*** LISTED RECORDS ***

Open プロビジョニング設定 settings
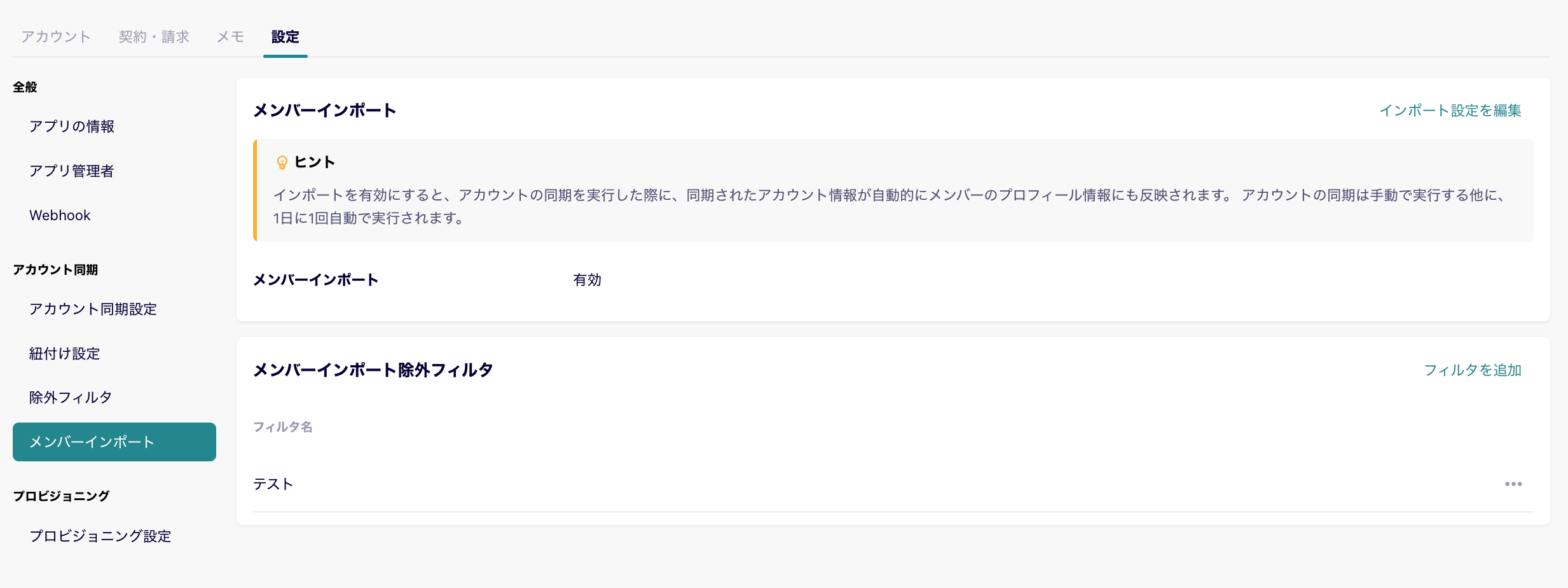This screenshot has height=588, width=1568. (100, 536)
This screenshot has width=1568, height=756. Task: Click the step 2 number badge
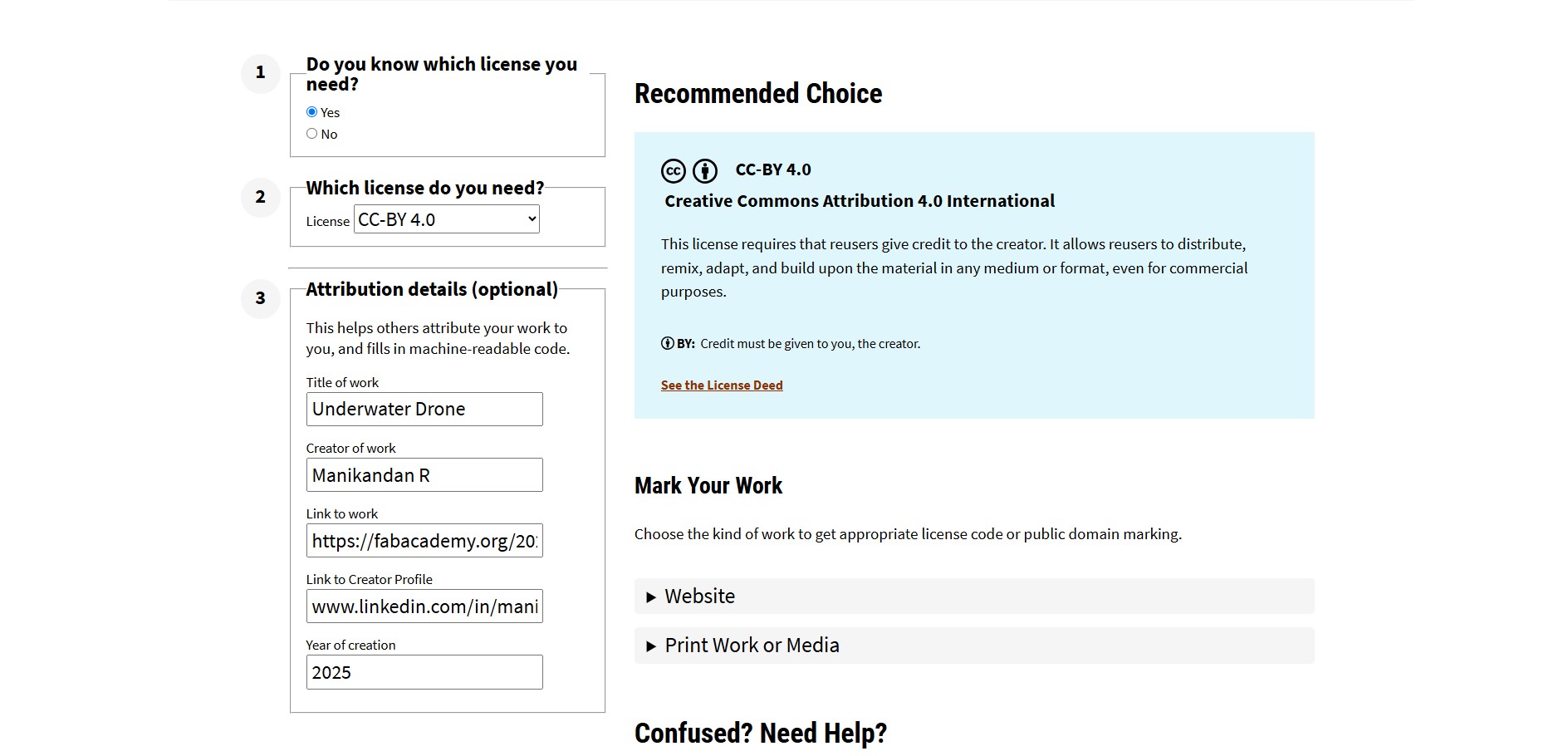[x=260, y=198]
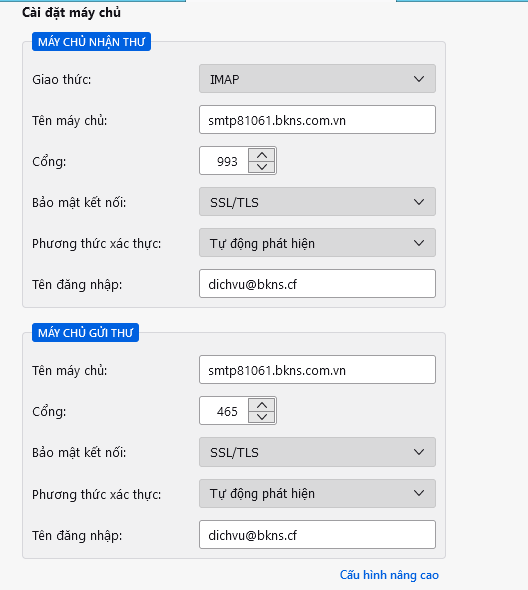Focus the outgoing Tên máy chủ field
This screenshot has width=528, height=590.
[317, 370]
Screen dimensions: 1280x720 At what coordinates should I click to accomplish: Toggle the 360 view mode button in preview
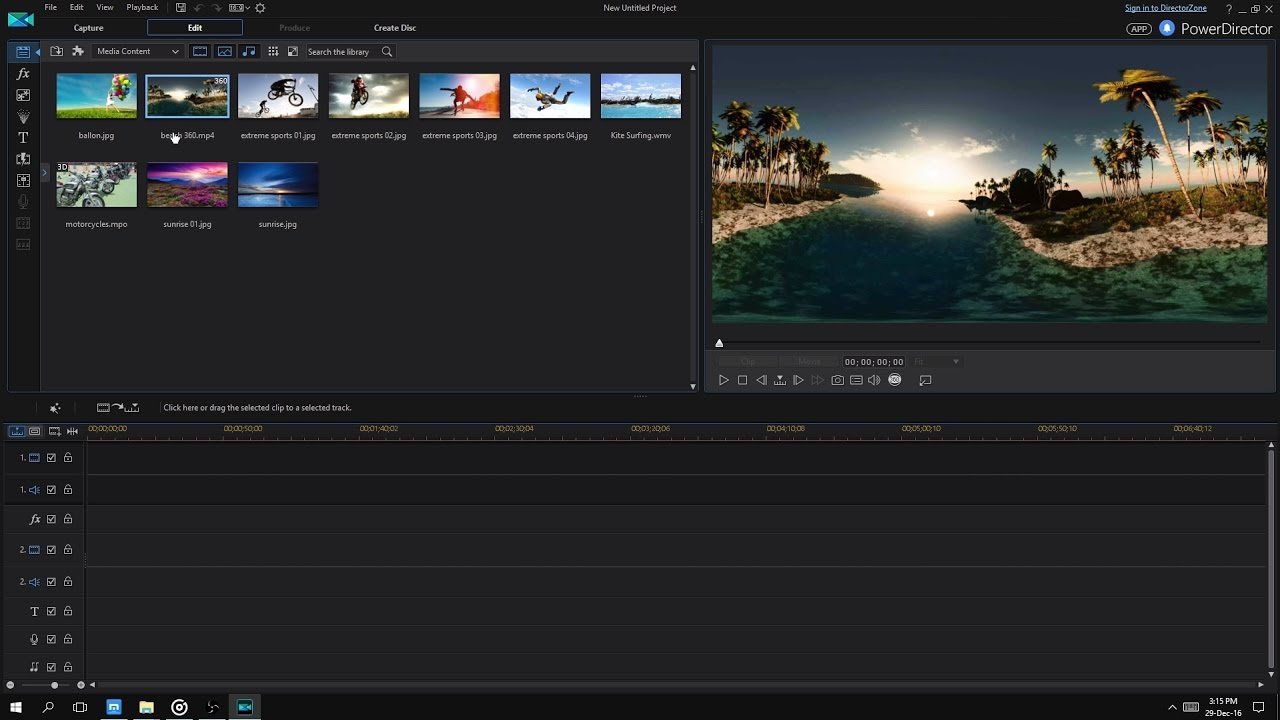coord(895,380)
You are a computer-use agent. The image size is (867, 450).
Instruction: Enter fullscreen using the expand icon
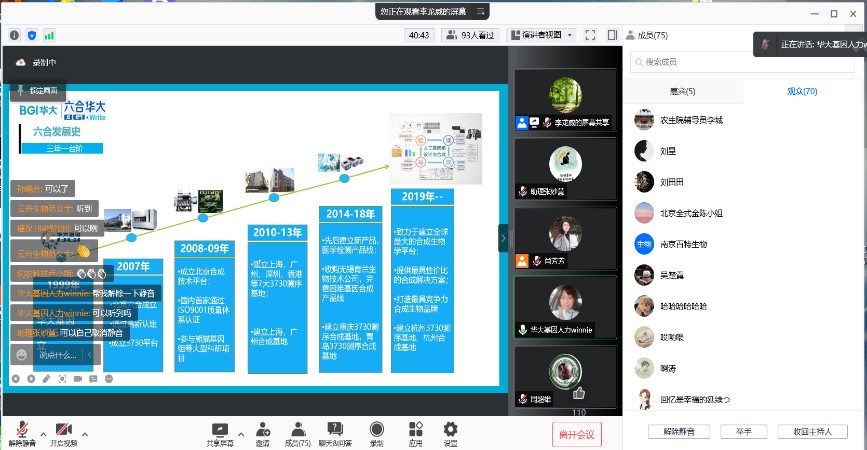click(x=590, y=34)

*** End of LISTED RECORDS ***

■ **ACTION ITEM**: Every line above is to be repeated exactly, but no picture is to appear in the copy.

■ **EXERCISE SOLUTION**:
Open プロビジョニング設定 settings
This screenshot has height=588, width=1568. (100, 536)
This screenshot has width=1568, height=756. Task: Click the step 2 number badge
[x=260, y=198]
Focus the outgoing Tên máy chủ field
This screenshot has width=528, height=590.
[317, 370]
Screen dimensions: 1280x720 At what coordinates should I click to accomplish: Toggle the 360 view mode button in preview
coord(895,380)
You are a computer-use agent. The image size is (867, 450).
Instruction: Enter fullscreen using the expand icon
click(x=590, y=34)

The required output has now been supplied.